Rewrite everything from the line containing "Favorite the Kazan (2/2) tweet with the star" down to the line containing "click(18, 218)", switching "star" to "heart" and leaving all else unchanged.

▬▬▬

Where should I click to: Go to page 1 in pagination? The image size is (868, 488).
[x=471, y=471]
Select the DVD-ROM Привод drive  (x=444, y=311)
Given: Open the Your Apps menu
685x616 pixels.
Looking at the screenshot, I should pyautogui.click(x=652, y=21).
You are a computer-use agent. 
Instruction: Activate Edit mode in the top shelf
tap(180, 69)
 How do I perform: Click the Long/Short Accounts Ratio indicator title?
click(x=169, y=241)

▬▬▬

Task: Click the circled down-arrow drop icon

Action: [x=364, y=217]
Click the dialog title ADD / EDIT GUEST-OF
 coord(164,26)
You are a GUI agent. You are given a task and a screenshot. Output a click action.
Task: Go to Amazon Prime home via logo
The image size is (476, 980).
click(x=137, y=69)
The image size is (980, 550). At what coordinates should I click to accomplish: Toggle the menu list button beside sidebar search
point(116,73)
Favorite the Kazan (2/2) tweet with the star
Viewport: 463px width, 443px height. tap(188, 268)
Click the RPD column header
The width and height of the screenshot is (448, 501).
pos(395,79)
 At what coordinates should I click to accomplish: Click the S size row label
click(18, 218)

▬▬▬

* _Exercise response_:
Favorite the Kazan (2/2) tweet with the heart
Viewport: 463px width, 443px height. tap(188, 268)
Click the RPD column header
The width and height of the screenshot is (448, 501).
pos(395,79)
 At what coordinates should I click to accomplish: Click the S size row label
click(18, 218)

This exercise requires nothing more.